2 listopada w Ostrawie odbył się największy w Czechach turniej karate olimpijskiego WKF Grand Prix Ostrawa 2017.
W zawodach startowało 760 zawodników w tym wielu medalistów mistrzostw świata i Europy z 109. klubów z 10. krajów m.in. z Włoch, Czech, Ukrainy, Austrii, Węgier, Rosji, Gruzji, Słowacji, Szwecji i oczywiście Polski.
Z turnieju z kolejnym sukcesem wrócił Bartłomiej Babiński, który startował w dwóch kategoriach wiekowych: kadetach oraz juniorach. - W karegorii kadetów Bartek przegrał swoją pierwszą walkę z kolegą z kadry, który jest mistrzem Polski Szymonem Cieślikiem, który doszedł do finału. Dzięki temu Bartek mógł startować w repasażach, gdzie wygrał 2 walki po 5:0 z Mateuszem Adametzem aktualnym wicemistrzem Polski oraz Aleksandrem Mazmanowem reprezentantem Rosji - opowiada sensei Bogusław Boczniewicz. W walce o brąz średzianin przegrał 3:2 z Włochem Oanta Vasile i zajął ostatecznie 5 miejsce na 27 startujących zawodników.
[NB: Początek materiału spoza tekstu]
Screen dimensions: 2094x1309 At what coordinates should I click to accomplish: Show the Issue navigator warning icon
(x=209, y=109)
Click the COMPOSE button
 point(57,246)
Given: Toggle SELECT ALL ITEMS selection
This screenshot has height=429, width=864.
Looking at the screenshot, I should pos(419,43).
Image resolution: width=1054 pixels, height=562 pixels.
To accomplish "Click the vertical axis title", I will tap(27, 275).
W kategorii juniorów startowało 26 zawodników. Bartek wywalczył znakomite 3 miejsce. - W eliminacjach wygrał dwie pierwsze walki z reprezentantami Czech Markiem Avramczevkiem 5:0 oraz Adamem Krivką 3:2. W trzeciej walce przegrał ze Słowakiem Martinem Kopacem. W repasażach pokonał 5:0 Austriaka Tobiasa Stockingera. W walce o medal brązowy wygrał 5:0 z Węgrem Tobiasem Kavalierem. Zawody stały na bardzo wysokim poziomie sportowym i organizacyjnym i były dla Bartka kolejnym udanym startem w tym sezonie - dodaje sensei.